**Given data:**
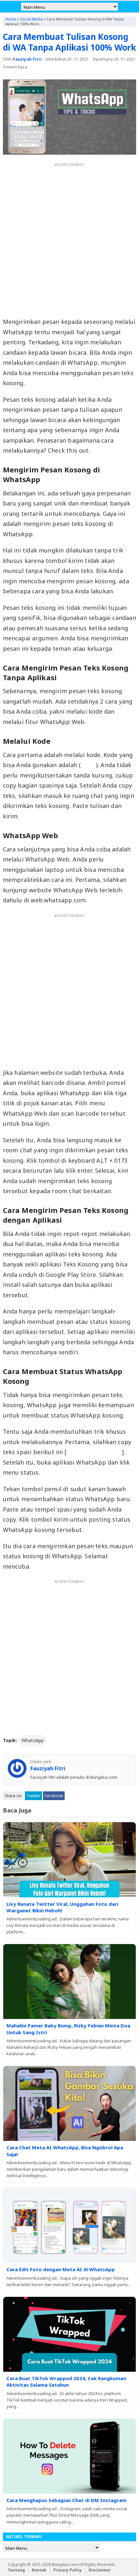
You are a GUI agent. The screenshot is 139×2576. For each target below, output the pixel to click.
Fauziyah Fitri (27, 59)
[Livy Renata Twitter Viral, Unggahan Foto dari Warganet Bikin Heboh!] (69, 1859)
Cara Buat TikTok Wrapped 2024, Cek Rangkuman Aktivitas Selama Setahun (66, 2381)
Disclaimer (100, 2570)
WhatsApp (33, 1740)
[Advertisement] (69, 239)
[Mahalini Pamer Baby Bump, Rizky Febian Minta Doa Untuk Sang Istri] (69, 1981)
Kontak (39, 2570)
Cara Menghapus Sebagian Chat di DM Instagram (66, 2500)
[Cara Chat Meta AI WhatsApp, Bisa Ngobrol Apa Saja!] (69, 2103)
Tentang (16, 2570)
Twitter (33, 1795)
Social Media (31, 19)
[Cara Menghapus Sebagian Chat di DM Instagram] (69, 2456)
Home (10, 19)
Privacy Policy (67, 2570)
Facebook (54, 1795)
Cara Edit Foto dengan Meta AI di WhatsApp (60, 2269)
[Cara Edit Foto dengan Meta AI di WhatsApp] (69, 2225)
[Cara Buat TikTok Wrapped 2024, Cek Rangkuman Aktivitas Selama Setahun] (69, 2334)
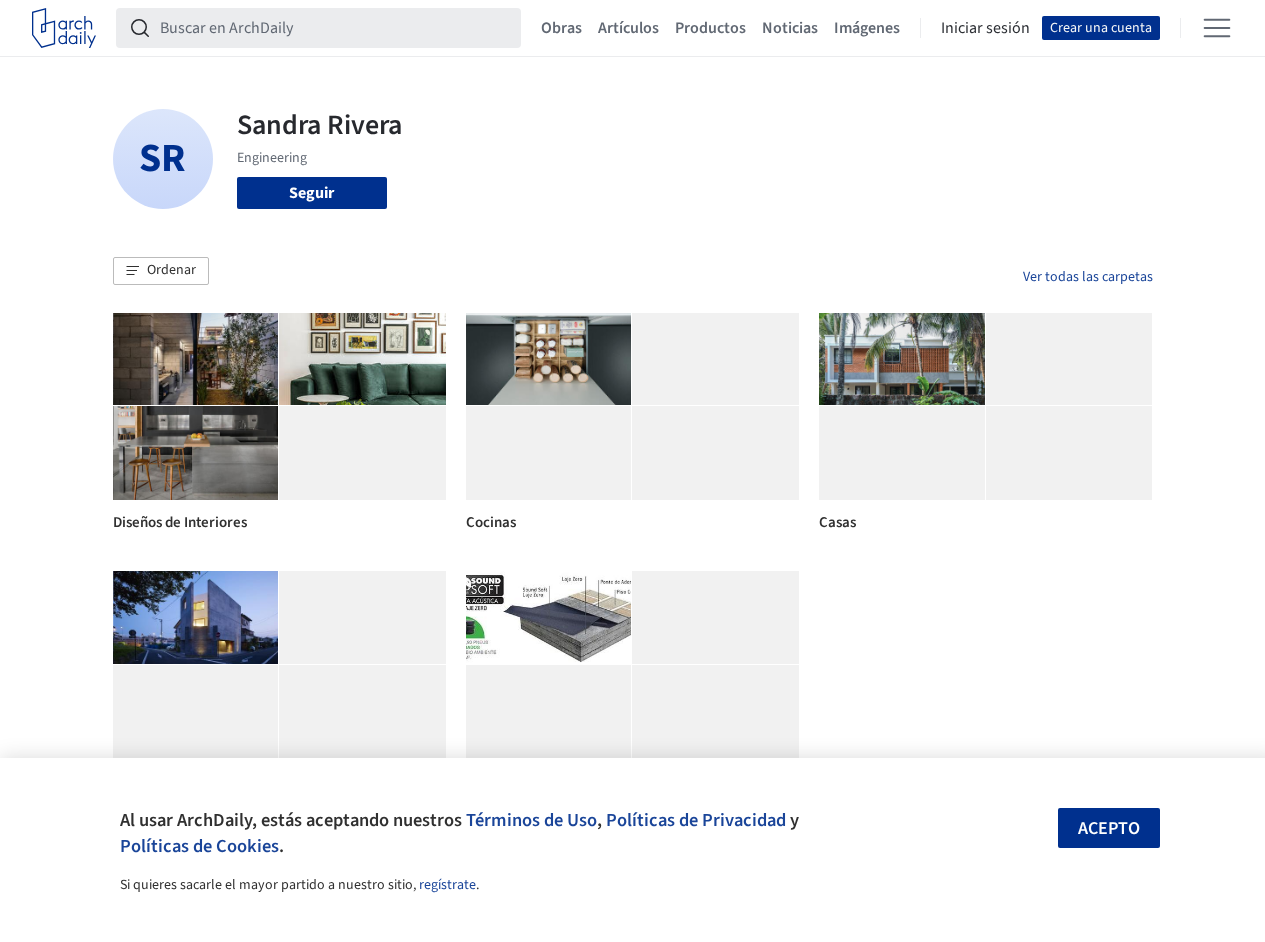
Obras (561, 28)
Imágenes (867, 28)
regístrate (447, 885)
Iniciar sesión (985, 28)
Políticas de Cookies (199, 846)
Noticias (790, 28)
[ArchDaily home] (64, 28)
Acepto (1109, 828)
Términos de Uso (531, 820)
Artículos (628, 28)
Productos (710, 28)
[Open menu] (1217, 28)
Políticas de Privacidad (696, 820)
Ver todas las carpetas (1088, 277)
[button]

**Your goal:**
Print all of the entries word for word. Omit the pictures they contain.

**Your response:**
You are a GUI agent. The screenshot is 139×2576. For each target below, output the pixel to click.
Fauziyah Fitri (27, 59)
[Livy Renata Twitter Viral, Unggahan Foto dari Warganet Bikin Heboh!] (69, 1859)
Cara Buat TikTok Wrapped 2024, Cek Rangkuman Aktivitas Selama Setahun (66, 2381)
Disclaimer (100, 2570)
WhatsApp (33, 1740)
[Advertisement] (69, 239)
[Mahalini Pamer Baby Bump, Rizky Febian Minta Doa Untuk Sang Istri] (69, 1981)
Kontak (39, 2570)
Cara Menghapus Sebagian Chat di DM Instagram (66, 2500)
[Cara Chat Meta AI WhatsApp, Bisa Ngobrol Apa Saja!] (69, 2103)
Tentang (16, 2570)
Twitter (33, 1795)
Social Media (31, 19)
[Cara Menghapus Sebagian Chat di DM Instagram] (69, 2456)
Home (10, 19)
Privacy Policy (67, 2570)
Facebook (54, 1795)
Cara Edit Foto dengan Meta AI di WhatsApp (60, 2269)
[Cara Edit Foto dengan Meta AI di WhatsApp] (69, 2225)
[Cara Buat TikTok Wrapped 2024, Cek Rangkuman Aktivitas Selama Setahun] (69, 2334)
Obras (561, 28)
Imágenes (867, 28)
regístrate (447, 885)
Iniciar sesión (985, 28)
Políticas de Cookies (199, 846)
Noticias (790, 28)
[ArchDaily home] (64, 28)
Acepto (1109, 828)
Términos de Uso (531, 820)
Artículos (628, 28)
Productos (710, 28)
[Open menu] (1217, 28)
Políticas de Privacidad (696, 820)
Ver todas las carpetas (1088, 277)
[button]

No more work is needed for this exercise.